The doctors, horrified at what they saw, watched the dead man rise yet he still had no heartbeat. 

“Where am I?” he asked his first sane words in months. 

“Greywich Hospital.” 

“Why?” murmured him, clutching his head. 

“You were found in a petrified state in a coma, then brought to Innport by boat and to us from Ravensmouth.” explained the doctors. “Do you remember your dreams?” “Like they are happening now.” he moaned softly. “It was horrific yet enlightening on another aspect. A terrible aspect.” 

Edward was carried from the hospital, hailed as a miracle of coming from the dead. Yet sometimes later, he still believed he was dead. At night, the dreams replayed themselves over again in a horrific subconscious panorama. The same resonating voices whispered in his head driving him mad. During the day, Cuggins took it upon himself to research his dreams. To his horror, there were rumors of a cult called Tsynogg worshiping entities of vast power most unlike any earthly god. He took a visit to see the cult leader, Jakob Niqrrui, down in Greywich. The images he was shown on the walls of the temple were the same entities he had dreamed about while in his coma.

“Tonight, three stars will align with the Red Comet, the Shattered Moon, and the B14X-67 asteroid, Ctqu-Uhulzr the Harbinger of the Astral Gods will be summoned to Earth.” 

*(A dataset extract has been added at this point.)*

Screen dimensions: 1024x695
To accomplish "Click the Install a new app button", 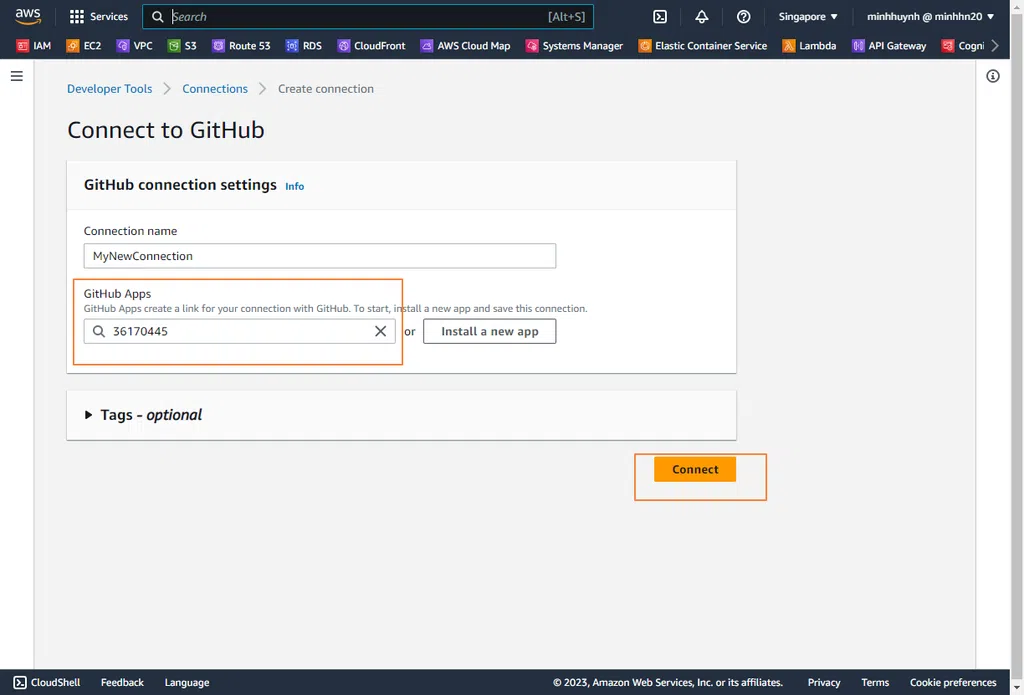I will tap(489, 331).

The painting he pointed at was of an enormous, towering creature, appearing as a spiral of black slime and red eyes. Tentacles spun off the whirling mass, some becoming hands, horns, or other grotesquely contorted parts. 

“How do you know?” asked Edward Cuggins, worried significantly. 

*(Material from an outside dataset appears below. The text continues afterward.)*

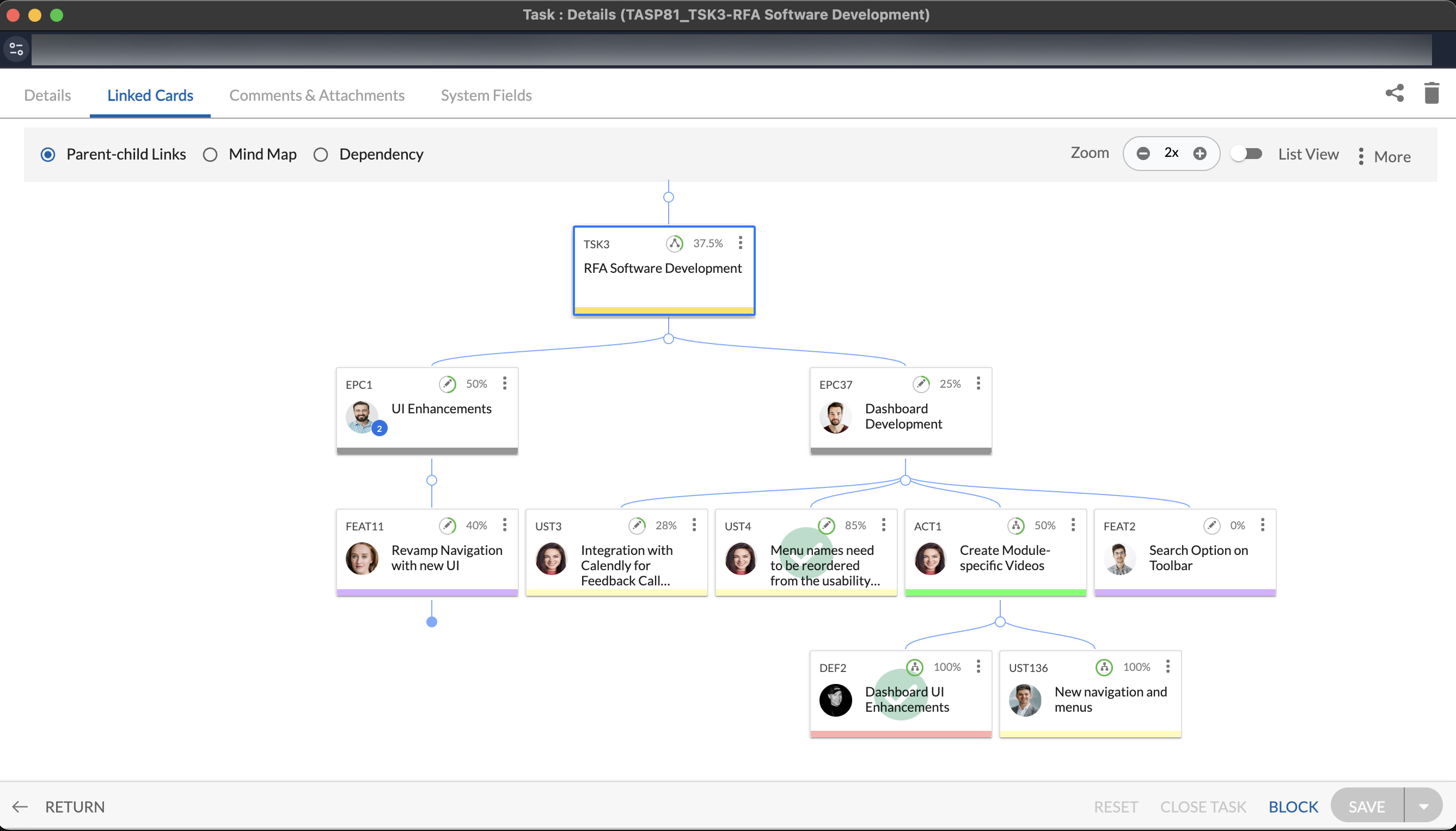Toggle the List View switch
This screenshot has height=831, width=1456.
coord(1246,154)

“The time is right. When these celestial bodies align, they will always summon something. This time we believe it will be Harbinger itself.” 

In the night it came. Like a horror straight from the heart of pandemonium that no good earthly god or gods would allow in their world. The Conjunction of the celestial bodies was in its favor. It had come from beyond the stars and deep gulfs of space. The abhorrent unknown, lurking worse than death, a fear stinking worse than a thousand open crypts, emanating utter terror from its lithesome presence emerging from the tenebrosity of infinite eons of crawling insurmountable continuums of chaotic abhorrence. Far worse than any demon known or imagined by man was it, a spawn of creators most foul, older than the stars themselves, eternally lurking beyond the edge of the universe in a world governed by no earthly or wholesome principles. Then, the presently invisible thing screamed a call, a call of dark bloody things. The sound, both unholy and unearthly, was never heard or sourced by any earthly denizen. In the instant the vision of this horror came upon him, he felt his previous ignorance of the beyond was most merciful indeed if he had known previously even an inkling of this, he would have ceased to have risen from his sleep or have ended it all. He crept from his bed and found Jakob standing in the yard and staring at the stars. 

“I had a vision,” Cuggins murmured. 

Jakob smiled, “It’s here.” 

Jakob’s fellow cultists made a half circle around the yard and raised their hands in a queer design, holding a gold seven-point star in the other hand. The Harbinger stood tall on the horizon. It loomed over them like a pillar of shadows then it vanished. 

“It has arrived, so now can others. The gods can finally come to earth.” As the monstrous god vanished, Edward Cuggins’ mind shattered into thousands of shards. He felt himself lifted toward the stars, leaving his body below on earth. The chant of the cultists ringing like echos: 

“Tthktii Liii-psu'l Haiibr’’angurl Ctqu-Uhulzr, Tthktii ei doimu Taerra, ““Rise Harbinger of Dark Gods, Rise and claim the Earth.”